1993 Adana doğumluyum. Şehrimi, büyüdüğüm sokakları çok seviyorum. Sık sık gitmeye çalışırım. Adana’nın farklı bir havası vardır. Her zaman bana kendimi iyi hissettirir; çocukluğumu hatırlattığı için sanırım. Küçük yaştan itibaren aslında bu meslek için hazırlandım diyebilirim, çünkü çocukluğumdan beri aşırı meraklıydım mücevherlere, takılara. Takıp takıştırmasını çok severek büyüdüm. Görsel zekâ olarak da, zevklerimin de bu anlamda çok iyi olduğunu düşünüyorum. Küçükken izlediğim dizi/film içerisinde kullanılan ürünleri, hangi ünlü hangi dizi/filmde takmış hep bilirdim. Zamanla bu durum tasarıma doğru evrildi. Ben tasarlamak istedim, olmayanı oluşturmak ve o çok sevdiğim takılar hep elimin altında olsun istedim. Aslında marka yolculuğum bu şekilde başladı. Güzel sanatlar fakültesinde okurken de hep kendi markamın hayalini kurdum, çünkü üretme açısından özgür ve özgün olmak benim için çok önemli. Kurumsal hayatın içinde bu çok da kolay değil. Mezuniyetimden sonra ilk iş deneyimim kurumsal bir firmadaydı ve bunu orada çok iyi anlamıştım. Daha sonra kendi markasını kurmuş, birçok önemli işe imza atmış ünlü tasarımcıların yanında, deneyim kazanmak adına bulundum. Tüm bu yaşanılan süreçlerin sonunda 2019 yılında markamı oluşturmak için ilk adımı attım.

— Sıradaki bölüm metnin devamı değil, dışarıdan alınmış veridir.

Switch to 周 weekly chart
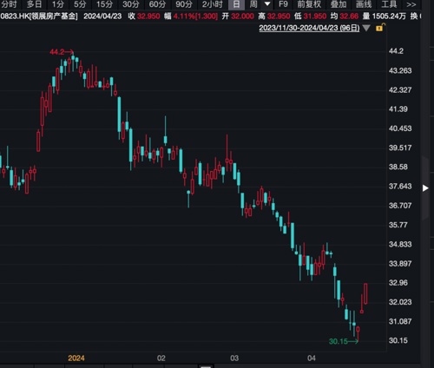 pos(253,4)
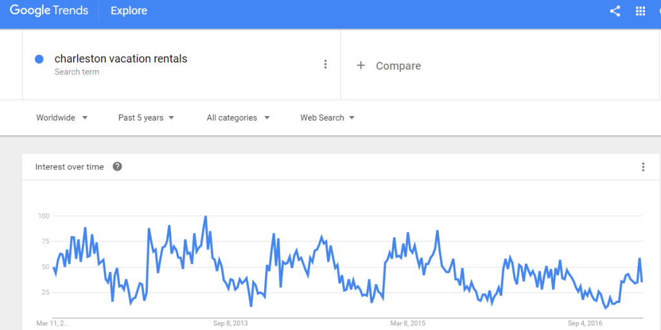Open the Google apps grid
661x330 pixels.
click(640, 11)
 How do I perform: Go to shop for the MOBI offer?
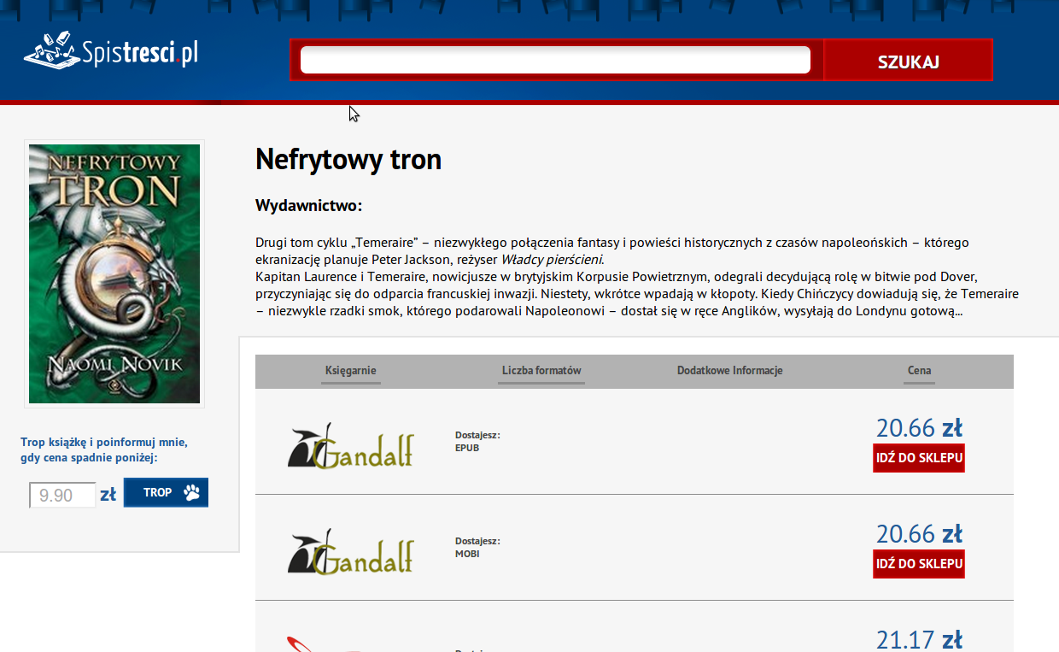point(919,564)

Tasarımlarınız medyada yer alan pek çok yapımda ve ünlü isimler tarafından özel hayatlarında kullanılıyor. Bunun size geri dönüşleri nasıl oluyor?

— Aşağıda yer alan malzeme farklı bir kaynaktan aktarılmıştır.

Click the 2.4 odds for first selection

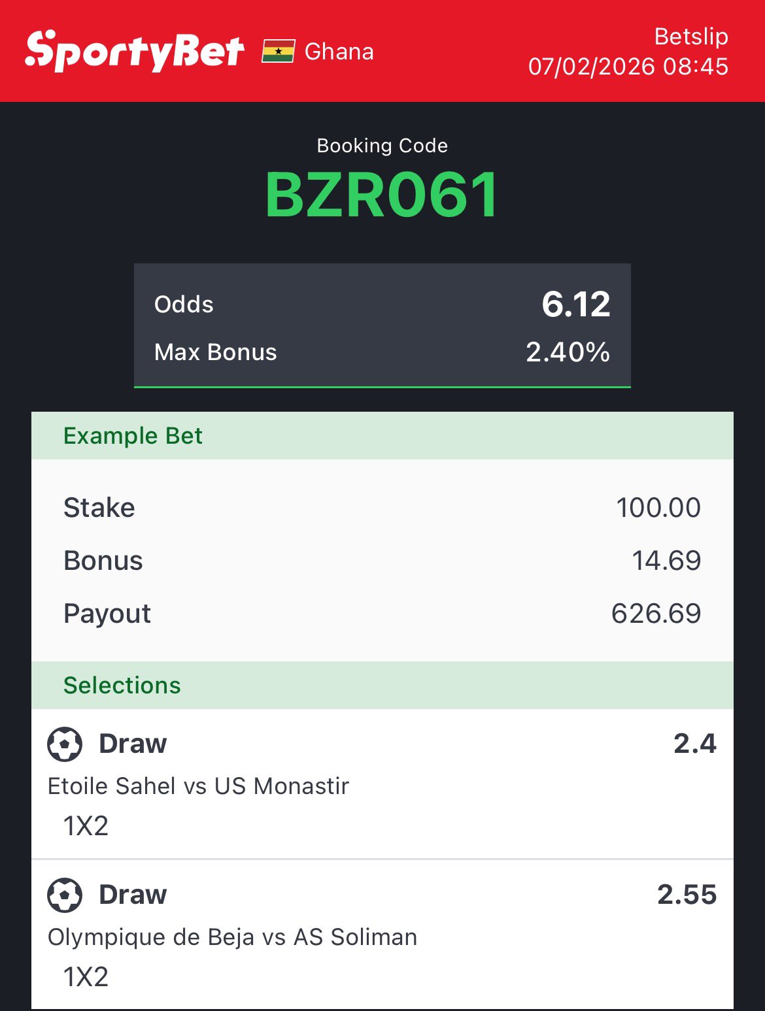click(694, 744)
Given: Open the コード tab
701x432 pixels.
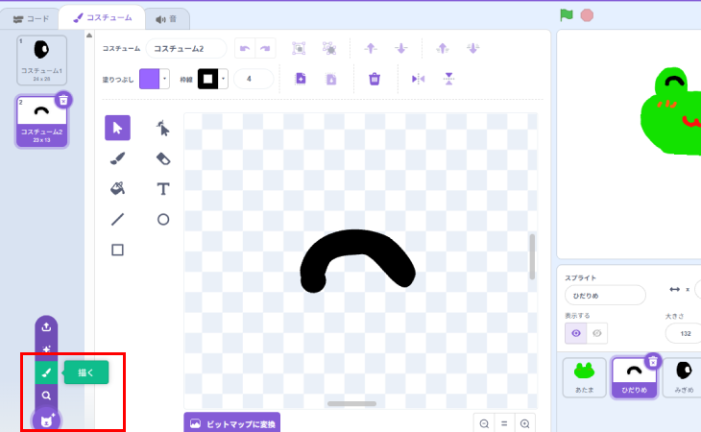Looking at the screenshot, I should 30,17.
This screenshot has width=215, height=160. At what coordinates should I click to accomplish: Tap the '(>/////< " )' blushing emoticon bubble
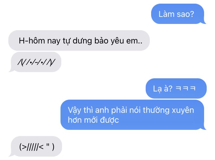pyautogui.click(x=36, y=146)
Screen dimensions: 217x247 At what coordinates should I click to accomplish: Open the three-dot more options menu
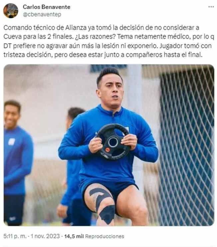(x=211, y=7)
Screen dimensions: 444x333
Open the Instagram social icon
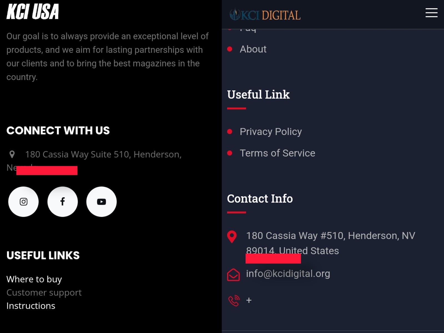[x=24, y=202]

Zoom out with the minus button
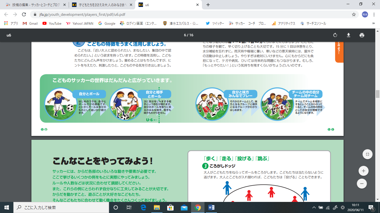[362, 183]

Geri dönüşler güzel oluyor. Biz şu an için online ilerleyen bir markayız. Fiilen bulunduğumuz bir nokta yok. Hitap ettiğimiz belirli bir kitlemiz de mevcut; ancak medyada yer alan tasarımlarımızın canlı olarak ünlü birinde görünmesi, kullanılması başka insanların da bizden haberdar olup tasarımlarımıza yönelmesine olanak sağlayabiliyor. Tasarımlarımızla kombinler yapılması, dizilerde kullanılması ve ünlülerin özel hayatlarında bunlara yer vermesi yeni insanlara ulaşmamıza da yardımcı oluyor. Artık birçok şey sosyal medyadan dönüyor ve sosyal medyanın gücü yadsınamaz bir noktada. İnsanlar fiilen kullanımda gördükleri ürünlere daha sıcak bakıyorlar. Hem nasıl durduğunu zihinlerinde netleştiriyorlar hem de kalitesinin iyi olduğunu daha rahat fark ediyorlar.
Alıcısına ulaşana kadar, tasarımlarınızın hikâyesi nasıl başlayıp devam ediyor? İlhamınızı ve üretim sürecini paylaşır mısınız?
Öncelikle en büyük ilham kaynağım kızım Mahur Alin. Adından da anlaşılacağı gibi markamın adı kızımdan geliyor. Alin isminin anlamı ışıldayan, parlayan demektir. Tasarımlarımın ışıldayarak, parlayarak insanların en mutlu oldukları anlarına, kendilerini özgür, güçlü hissettikleri zamanlara dâhil olmasını seviyorum. Tüm tasarımlarımın başlangıç noktası bu sanırım. Daha sonraki adımlarda ben de kendimden bir şeyler ekleyerek ve tabii ki trendleri de bir noktaya kadar takip ederek (renkler, figürler) tasarım sürecini tamamlıyorum. Üretim aşamasında da stoklu çalışan bir marka değiliz. Tüm tasarımlar kişiye özel denecek kadar az sayıda oluyor. Talep üzerine daha sonrasında tabii ki yeniden hazırlanabiliyor.
Yeni koleksiyonunuz hakkında bilgi verir misiniz?
Yeni koleksiyonumuz bu ay içerisinde alıcısıyla buluşacak. İçerisinde makro taşların da olduğu zamansız ve tamamlayıcı parçalar ön planda olacak. İnci her zaman şıklığın sembolü olarak yerini alacak. Kontrast renklere, farklı yapıda taşlara, ana maddesi toprak, cam olan el yapımı taşlara farklı kullanım şekilleriyle yer veriyor olacağım… Aslında amacım daha evvel de belirttiğim gibi, ürünlerimle kişilerin parlamasını ve özgün olmasını sağlamak.